# [Work to complete]
Using the text on Australia's overseas aid, answer these:
1. How much did the Coalition cut from the 2014 aid allocation in the next budget?
2. What was the average yearly aid sent to Honiara through the Labor years?
3. By what percentage did Australian aid fall between 2011 and 2020, according to the Parliamentary Library?

==== Page text ====

Selling out Australia’s security for a pittance
The Coalition’s neglect of our Pacific neighbours is evident most starkly in the appalling decline in overseas aid allocations since it gained office. See blue chart, below. This shows dollars spent for each year, not adjusted for inflation.
The Whitlam Labor Government demonstrated the strongest commitment to supporting developing neighbours. It has been disgraceful ever since, with no government restoring Whitlam’s generosity. See grey chart, below, for aid allocations as a percentage of gross national income (GNI).
In 2014, then Foreign Affairs Minister Julie Bishop, arguably Australia’s second-worst incumbent up to that point after Alexander Downer, promised that aid would continue to increase in line with inflation. That signalled an increase in 2015 of 1.5%, or an extra $75 million. This would have saved thousands of unnecessary deaths if allocated wisely.
But when the next budget rolled around, the craven Coalition slashed 16% from the 2014 allocation, a staggering $818 million.
Condemnations from far and wide
Reactions from the aid sector and elsewhere were scathing.
Chairman of Plan International Australia and former president of BP Australia, Gerry Hueston, said:
“The scale of these changes is unprecedented... How can anyone plan for the future when the key determinants of that future are constantly chopped and changed by Government whim with no regard given to promises made?”
World Vision’s Rev Tim Costello wrote:
‘By again cutting into what is a small proportion of the total Federal Budget, the Government is making an active choice to retreat from complex global challenges.’
The Coalition took no notice. They slashed another $176 million in 2016 and even more since. The quantum announced for the coming financial year will be the lowest relative to GNI on record.
This has severely damaged Australia’s standing in the world. Australia is now seen as one of the meanest of all the rich countries with its aid ratio far below the OECD country average of 0.30%.
The Parliamentary Library asserted last June:
‘...the data confirm a longer-term trend that has seen Australian aid fall by 31% between 2011 and 2020, while globally aid has increased by 26%.’
The amounts the coalition governments have cut from the aid budget are minuscule compared with Australia’s vast wealth and income. Just one big foreign tax-dodging mining company paying a fair rate of tax on its mega-profits would easily make up the aid cuts since 2013.
Coalition contempt for the Solomon Islands
Through the Labor years, aid sent to Honiara averaged $234 million per year. This supported a range of effective humanitarian and governance programs. Joe Hockey cut this in his first budget to $189.5 million.

==== Supplied records ====

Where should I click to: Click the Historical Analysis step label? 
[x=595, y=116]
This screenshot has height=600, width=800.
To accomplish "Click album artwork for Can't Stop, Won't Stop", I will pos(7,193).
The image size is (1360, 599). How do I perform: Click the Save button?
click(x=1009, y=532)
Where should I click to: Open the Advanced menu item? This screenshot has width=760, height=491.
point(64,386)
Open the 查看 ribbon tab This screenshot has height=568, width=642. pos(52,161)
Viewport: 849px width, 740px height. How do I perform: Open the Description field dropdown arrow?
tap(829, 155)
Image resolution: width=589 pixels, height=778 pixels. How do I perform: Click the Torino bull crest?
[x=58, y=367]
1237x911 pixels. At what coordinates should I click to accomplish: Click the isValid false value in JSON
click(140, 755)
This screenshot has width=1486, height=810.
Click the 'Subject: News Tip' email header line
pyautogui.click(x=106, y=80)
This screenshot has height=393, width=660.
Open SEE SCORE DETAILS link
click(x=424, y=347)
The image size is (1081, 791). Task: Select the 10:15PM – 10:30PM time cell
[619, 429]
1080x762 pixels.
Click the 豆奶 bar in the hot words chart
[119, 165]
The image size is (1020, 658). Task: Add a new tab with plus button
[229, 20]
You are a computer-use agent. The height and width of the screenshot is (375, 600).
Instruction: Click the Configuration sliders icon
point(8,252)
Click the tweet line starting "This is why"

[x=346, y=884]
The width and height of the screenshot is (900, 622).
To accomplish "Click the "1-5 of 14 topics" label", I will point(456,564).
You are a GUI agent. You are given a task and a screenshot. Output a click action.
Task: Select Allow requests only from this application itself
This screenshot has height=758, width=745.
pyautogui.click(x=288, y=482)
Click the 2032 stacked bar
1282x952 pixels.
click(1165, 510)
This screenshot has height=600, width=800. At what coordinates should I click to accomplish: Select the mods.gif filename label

====

# [Solution]
1. 16%, or $818 million.
2. $234 million per year.
3. 31%.